◆ Records supplied:
■ ■ ■ ■ ■ ■ ■
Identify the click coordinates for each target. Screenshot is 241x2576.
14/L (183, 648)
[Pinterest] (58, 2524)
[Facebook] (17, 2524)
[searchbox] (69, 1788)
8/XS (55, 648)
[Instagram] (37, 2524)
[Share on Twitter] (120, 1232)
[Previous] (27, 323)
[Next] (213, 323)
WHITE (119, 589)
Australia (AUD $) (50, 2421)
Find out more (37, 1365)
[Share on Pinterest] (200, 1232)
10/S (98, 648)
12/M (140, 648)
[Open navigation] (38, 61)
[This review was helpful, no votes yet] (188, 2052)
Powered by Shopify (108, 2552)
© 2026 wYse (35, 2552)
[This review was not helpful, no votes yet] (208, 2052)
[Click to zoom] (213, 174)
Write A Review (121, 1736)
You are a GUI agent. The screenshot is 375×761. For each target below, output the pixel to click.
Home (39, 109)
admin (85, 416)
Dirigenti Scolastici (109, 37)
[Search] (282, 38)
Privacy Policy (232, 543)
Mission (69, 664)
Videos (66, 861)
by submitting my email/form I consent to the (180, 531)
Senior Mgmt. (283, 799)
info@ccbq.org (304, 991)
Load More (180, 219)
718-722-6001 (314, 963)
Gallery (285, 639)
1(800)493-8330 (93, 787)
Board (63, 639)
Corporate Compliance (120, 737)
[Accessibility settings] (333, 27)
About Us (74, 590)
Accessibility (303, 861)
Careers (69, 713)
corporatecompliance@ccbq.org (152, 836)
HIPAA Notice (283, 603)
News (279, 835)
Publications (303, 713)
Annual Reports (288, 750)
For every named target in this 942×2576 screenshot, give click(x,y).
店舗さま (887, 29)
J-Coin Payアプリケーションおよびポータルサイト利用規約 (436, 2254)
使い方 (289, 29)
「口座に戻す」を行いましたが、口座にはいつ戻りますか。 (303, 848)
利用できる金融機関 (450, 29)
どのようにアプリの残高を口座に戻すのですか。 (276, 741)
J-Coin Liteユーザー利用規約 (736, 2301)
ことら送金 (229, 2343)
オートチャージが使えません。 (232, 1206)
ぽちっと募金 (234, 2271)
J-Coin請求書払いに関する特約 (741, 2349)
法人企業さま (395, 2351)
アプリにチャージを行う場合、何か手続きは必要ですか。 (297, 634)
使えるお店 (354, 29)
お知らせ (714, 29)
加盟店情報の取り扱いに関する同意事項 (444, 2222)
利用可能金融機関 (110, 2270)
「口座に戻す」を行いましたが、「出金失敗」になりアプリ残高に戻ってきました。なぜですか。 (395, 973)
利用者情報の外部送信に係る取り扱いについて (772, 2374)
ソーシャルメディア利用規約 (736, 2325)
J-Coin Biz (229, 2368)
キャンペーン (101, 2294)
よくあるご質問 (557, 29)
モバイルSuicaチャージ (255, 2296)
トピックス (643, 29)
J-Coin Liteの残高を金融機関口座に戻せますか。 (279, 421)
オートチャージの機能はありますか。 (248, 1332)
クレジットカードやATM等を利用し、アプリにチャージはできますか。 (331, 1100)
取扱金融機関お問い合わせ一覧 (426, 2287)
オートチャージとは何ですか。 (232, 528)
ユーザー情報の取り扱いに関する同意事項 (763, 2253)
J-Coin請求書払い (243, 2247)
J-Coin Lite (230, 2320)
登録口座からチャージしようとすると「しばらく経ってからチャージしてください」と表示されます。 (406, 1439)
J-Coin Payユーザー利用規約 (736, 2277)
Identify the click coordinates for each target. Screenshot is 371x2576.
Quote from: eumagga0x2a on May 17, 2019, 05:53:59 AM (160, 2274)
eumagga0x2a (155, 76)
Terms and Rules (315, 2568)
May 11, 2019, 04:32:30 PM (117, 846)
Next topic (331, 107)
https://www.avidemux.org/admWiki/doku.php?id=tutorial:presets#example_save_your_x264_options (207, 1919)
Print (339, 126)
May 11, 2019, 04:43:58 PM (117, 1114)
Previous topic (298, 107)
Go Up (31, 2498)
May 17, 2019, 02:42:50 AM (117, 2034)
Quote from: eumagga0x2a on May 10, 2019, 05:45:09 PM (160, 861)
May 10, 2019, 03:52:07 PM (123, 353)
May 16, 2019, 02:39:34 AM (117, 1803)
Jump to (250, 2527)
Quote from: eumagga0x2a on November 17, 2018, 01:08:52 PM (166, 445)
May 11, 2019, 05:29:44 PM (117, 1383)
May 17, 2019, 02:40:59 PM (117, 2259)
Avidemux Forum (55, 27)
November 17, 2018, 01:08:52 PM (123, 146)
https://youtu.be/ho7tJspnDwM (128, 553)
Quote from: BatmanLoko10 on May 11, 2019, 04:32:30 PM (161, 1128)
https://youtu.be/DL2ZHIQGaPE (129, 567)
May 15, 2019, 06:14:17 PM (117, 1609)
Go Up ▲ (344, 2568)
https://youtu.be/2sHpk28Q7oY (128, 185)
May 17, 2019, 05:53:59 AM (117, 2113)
■ ■ ■ ■ ■ ■ ■
◆ Task:
Output all of the data again, exactly.

◆ Answer to this task:
Identify the click coordinates for each target. Screenshot is 241x2576.
14/L (183, 648)
[Pinterest] (58, 2524)
[Facebook] (17, 2524)
[searchbox] (69, 1788)
8/XS (55, 648)
[Instagram] (37, 2524)
[Share on Twitter] (120, 1232)
[Previous] (27, 323)
[Next] (213, 323)
WHITE (119, 589)
Australia (AUD $) (50, 2421)
Find out more (37, 1365)
[Share on Pinterest] (200, 1232)
10/S (98, 648)
12/M (140, 648)
[Open navigation] (38, 61)
[This review was helpful, no votes yet] (188, 2052)
Powered by Shopify (108, 2552)
© 2026 wYse (35, 2552)
[This review was not helpful, no votes yet] (208, 2052)
[Click to zoom] (213, 174)
Write A Review (121, 1736)
You are a GUI agent. The screenshot is 375×761. For each target below, output the pixel to click.
Home (39, 109)
admin (85, 416)
Dirigenti Scolastici (109, 37)
[Search] (282, 38)
Privacy Policy (232, 543)
Mission (69, 664)
Videos (66, 861)
by submitting my email/form I consent to the (180, 531)
Senior Mgmt. (283, 799)
info@ccbq.org (304, 991)
Load More (180, 219)
718-722-6001 (314, 963)
Gallery (285, 639)
1(800)493-8330 (93, 787)
Board (63, 639)
Corporate Compliance (120, 737)
[Accessibility settings] (333, 27)
About Us (74, 590)
Accessibility (303, 861)
Careers (69, 713)
corporatecompliance@ccbq.org (152, 836)
HIPAA Notice (283, 603)
News (279, 835)
Publications (303, 713)
Annual Reports (288, 750)
For every named target in this 942×2576 screenshot, give click(x,y).
店舗さま (887, 29)
J-Coin Payアプリケーションおよびポータルサイト利用規約 (436, 2254)
使い方 (289, 29)
「口座に戻す」を行いましたが、口座にはいつ戻りますか。 (303, 848)
利用できる金融機関 (450, 29)
どのようにアプリの残高を口座に戻すのですか。 (276, 741)
J-Coin Liteユーザー利用規約 (736, 2301)
ことら送金 (229, 2343)
オートチャージが使えません。 (232, 1206)
ぽちっと募金 (234, 2271)
J-Coin請求書払いに関する特約 (741, 2349)
法人企業さま (395, 2351)
アプリにチャージを行う場合、何か手続きは必要ですか。 (297, 634)
使えるお店 (354, 29)
お知らせ (714, 29)
加盟店情報の取り扱いに関する同意事項 (444, 2222)
利用可能金融機関 (110, 2270)
「口座に戻す」を行いましたが、「出金失敗」になりアプリ残高に戻ってきました。なぜですか。 (395, 973)
利用者情報の外部送信に係る取り扱いについて (772, 2374)
ソーシャルメディア利用規約 (736, 2325)
J-Coin Biz (229, 2368)
キャンペーン (101, 2294)
よくあるご質問 (557, 29)
モバイルSuicaチャージ (255, 2296)
トピックス (643, 29)
J-Coin Liteの残高を金融機関口座に戻せますか。 (279, 421)
オートチャージの機能はありますか。 (248, 1332)
クレジットカードやATM等を利用し、アプリにチャージはできますか。 (331, 1100)
取扱金融機関お問い合わせ一覧 (426, 2287)
オートチャージとは何ですか。 (232, 528)
ユーザー情報の取り扱いに関する同意事項 (763, 2253)
J-Coin請求書払い (243, 2247)
J-Coin Lite (230, 2320)
登録口座からチャージしようとすると「しばらく経ってからチャージしてください」と表示されます。 (406, 1439)
J-Coin Payユーザー利用規約 (736, 2277)
Identify the click coordinates for each target. Screenshot is 371x2576.
Quote from: eumagga0x2a on May 17, 2019, 05:53:59 AM (160, 2274)
eumagga0x2a (155, 76)
Terms and Rules (315, 2568)
May 11, 2019, 04:32:30 PM (117, 846)
Next topic (331, 107)
https://www.avidemux.org/admWiki/doku.php?id=tutorial:presets#example_save_your_x264_options (207, 1919)
Print (339, 126)
May 11, 2019, 04:43:58 PM (117, 1114)
Previous topic (298, 107)
Go Up (31, 2498)
May 17, 2019, 02:42:50 AM (117, 2034)
Quote from: eumagga0x2a on May 10, 2019, 05:45:09 PM (160, 861)
May 10, 2019, 03:52:07 PM (123, 353)
May 16, 2019, 02:39:34 AM (117, 1803)
Jump to (250, 2527)
Quote from: eumagga0x2a on November 17, 2018, 01:08:52 PM (166, 445)
May 11, 2019, 05:29:44 PM (117, 1383)
May 17, 2019, 02:40:59 PM (117, 2259)
Avidemux Forum (55, 27)
November 17, 2018, 01:08:52 PM (123, 146)
https://youtu.be/ho7tJspnDwM (128, 553)
Quote from: BatmanLoko10 on May 11, 2019, 04:32:30 PM (161, 1128)
https://youtu.be/DL2ZHIQGaPE (129, 567)
May 15, 2019, 06:14:17 PM (117, 1609)
Go Up ▲ (344, 2568)
https://youtu.be/2sHpk28Q7oY (128, 185)
May 17, 2019, 05:53:59 AM (117, 2113)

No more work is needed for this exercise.